401k Insights - Quarterly Newsletter
The winter thaw is in full swing, taxes are due on April 18th, and we find ourselves in a year of possible Federal Reserve Board (FED) Interest rate increases. While springtime isn’t specifically associated with interest rate increases, our economy is robust and the FED is finally signaling that sustained rate increases should be coming in our immediate future. This quarter we are helping link the relationship between bonds and interest rates.
Mechanically, the FED has the power to change the Federal Funds rate, which is the interest rate that banks charge each other for overnight loans to meet their Federal Reserve Requirement. This rate then permeates through the financial system and affects everything from mortgage interest, credit card rates, and bonds that you may hold through one of the funds in your 401k account.
This monetary policy is one of the control valves for regulating inflation. When inflation is on the rise and the economy is perceived to be overheating, rates are increased, taking money out of the system. When inflation is too low and the economy needs to be jump-started, rates are lowered, and more money is made readily accessible to the economy.
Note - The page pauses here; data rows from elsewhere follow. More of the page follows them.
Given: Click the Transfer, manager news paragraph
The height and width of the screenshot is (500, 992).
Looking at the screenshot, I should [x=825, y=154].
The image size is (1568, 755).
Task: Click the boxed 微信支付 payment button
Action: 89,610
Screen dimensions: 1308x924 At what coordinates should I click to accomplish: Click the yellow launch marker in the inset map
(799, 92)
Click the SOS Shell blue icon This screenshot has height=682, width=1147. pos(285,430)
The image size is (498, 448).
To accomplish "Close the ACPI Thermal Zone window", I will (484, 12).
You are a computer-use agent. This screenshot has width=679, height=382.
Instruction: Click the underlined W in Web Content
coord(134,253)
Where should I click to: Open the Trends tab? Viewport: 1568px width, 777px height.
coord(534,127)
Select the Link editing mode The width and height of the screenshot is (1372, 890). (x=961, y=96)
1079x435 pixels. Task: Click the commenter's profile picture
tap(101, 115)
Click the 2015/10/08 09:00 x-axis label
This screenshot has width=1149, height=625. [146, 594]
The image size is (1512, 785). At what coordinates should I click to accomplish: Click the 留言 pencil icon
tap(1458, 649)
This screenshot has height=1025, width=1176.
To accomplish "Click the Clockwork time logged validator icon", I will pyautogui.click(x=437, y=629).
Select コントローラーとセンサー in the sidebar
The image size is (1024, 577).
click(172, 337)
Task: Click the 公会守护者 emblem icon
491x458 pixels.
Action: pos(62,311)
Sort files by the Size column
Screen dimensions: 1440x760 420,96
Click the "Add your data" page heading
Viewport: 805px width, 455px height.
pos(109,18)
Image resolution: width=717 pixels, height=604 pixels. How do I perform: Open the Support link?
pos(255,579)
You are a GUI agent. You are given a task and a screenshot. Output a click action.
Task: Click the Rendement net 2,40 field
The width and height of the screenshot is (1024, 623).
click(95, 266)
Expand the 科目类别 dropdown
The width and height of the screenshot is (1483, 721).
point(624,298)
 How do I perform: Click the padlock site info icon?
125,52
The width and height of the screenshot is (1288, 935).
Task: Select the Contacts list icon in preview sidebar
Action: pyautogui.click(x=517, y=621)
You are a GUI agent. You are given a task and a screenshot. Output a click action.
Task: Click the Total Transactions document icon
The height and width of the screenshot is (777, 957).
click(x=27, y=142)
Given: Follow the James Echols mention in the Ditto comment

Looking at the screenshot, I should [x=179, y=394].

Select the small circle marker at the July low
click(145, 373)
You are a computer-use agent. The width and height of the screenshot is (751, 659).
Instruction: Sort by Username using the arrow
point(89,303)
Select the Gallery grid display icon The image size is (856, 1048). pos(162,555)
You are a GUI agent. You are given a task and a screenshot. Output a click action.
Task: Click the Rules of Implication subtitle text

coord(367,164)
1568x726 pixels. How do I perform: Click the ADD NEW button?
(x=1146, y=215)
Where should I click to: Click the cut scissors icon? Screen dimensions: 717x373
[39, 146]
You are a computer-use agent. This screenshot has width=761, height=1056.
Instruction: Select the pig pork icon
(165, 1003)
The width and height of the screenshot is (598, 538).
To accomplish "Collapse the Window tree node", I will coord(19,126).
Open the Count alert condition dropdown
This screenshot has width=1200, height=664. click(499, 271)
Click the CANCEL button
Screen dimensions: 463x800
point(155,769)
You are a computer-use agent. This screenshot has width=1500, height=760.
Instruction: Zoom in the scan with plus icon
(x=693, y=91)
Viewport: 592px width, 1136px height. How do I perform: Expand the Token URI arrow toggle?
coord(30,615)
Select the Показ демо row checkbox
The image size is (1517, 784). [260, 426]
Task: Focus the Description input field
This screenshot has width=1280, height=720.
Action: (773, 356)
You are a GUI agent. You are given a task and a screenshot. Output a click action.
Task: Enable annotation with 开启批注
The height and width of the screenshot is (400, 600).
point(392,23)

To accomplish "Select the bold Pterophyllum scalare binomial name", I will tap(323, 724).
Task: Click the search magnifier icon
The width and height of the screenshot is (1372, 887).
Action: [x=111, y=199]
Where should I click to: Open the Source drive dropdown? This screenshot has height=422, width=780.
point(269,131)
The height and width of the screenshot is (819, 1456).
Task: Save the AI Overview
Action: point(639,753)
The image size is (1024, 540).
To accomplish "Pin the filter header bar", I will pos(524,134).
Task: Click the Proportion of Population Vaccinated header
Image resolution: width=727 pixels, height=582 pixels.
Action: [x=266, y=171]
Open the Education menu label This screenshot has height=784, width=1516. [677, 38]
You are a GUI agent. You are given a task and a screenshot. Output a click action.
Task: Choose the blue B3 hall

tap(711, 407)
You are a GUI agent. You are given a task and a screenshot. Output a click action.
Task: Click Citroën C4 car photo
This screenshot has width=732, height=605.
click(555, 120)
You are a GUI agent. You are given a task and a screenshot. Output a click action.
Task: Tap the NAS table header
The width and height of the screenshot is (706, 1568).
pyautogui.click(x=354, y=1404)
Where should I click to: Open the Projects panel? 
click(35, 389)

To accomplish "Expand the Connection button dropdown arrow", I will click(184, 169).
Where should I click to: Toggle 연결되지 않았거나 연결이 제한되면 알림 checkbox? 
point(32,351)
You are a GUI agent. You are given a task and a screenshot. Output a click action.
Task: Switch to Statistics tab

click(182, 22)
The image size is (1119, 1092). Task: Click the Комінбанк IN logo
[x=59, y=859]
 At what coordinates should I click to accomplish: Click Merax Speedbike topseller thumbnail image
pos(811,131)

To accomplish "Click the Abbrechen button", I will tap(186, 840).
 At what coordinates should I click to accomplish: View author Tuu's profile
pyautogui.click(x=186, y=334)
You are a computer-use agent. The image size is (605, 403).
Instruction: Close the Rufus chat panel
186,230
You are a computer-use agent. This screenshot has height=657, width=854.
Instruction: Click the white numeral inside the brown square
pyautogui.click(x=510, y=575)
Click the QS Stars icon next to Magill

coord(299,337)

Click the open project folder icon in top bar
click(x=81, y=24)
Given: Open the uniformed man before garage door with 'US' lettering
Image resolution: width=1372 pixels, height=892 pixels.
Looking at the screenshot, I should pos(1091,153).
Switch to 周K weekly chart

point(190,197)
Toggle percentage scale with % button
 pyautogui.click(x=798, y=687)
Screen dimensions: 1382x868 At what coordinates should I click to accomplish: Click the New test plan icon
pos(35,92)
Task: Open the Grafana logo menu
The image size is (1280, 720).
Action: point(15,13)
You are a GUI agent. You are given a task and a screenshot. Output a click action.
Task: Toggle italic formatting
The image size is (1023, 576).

Over the past few years we have seen an extremely low FED Funds rate, between 0.25% and 1.0%, since the Recession of 2008-2009. The increase that occurred on March 15th, 2017 is just the third time an increase has happened since the aforementioned recession that ended in March of 2009. The FED has been eyeing various data points including but not limited to unemployment numbers, expected Inflation, and the moves made by other Federal Reserve’s to stabilize their countries markets.
These increases have a direct effect with bonds and interest bearing investments that are found in many of the Mutual Funds that you hold in your retirement account. Interest rates have an inverse relationship to the price of bonds. When interest rates rise, the price of your bond falls, and vice versa. This means that a bond’s price, when sold prior to maturity, will be lower than when it was purchased during rising interest rates.
Fund managers are tasked with ensuring a portfolio’s bond duration and credit risk is in line with the funds objectives stated in the prospectus. Therefore, they may need to buy or sell bonds/fixed income instruments to meet their objectives. Because of the anticipated 3-4 interest rate increases this year, a slight underperformance in funds with significant bond exposure may occur.
This does not mean we are recommending that you sell all bonds now and go to stocks/equities. We believe that long-term investors should remain invested based on their risk tolerance which may include bonds and interest bearing investments.
What it does mean is that your individual returns will not reflect that of the broader indices like the S&P 500 or Dow Jones Industrial Average (DJIA). These indices are completely made up of stocks/equities from the largest listed companies in the US. They do not represent interest bearing investments. Please keep this in mind as prudent investors will have fixed income holdings, thus their performance will not match that of the S&P 500 nor DJIA.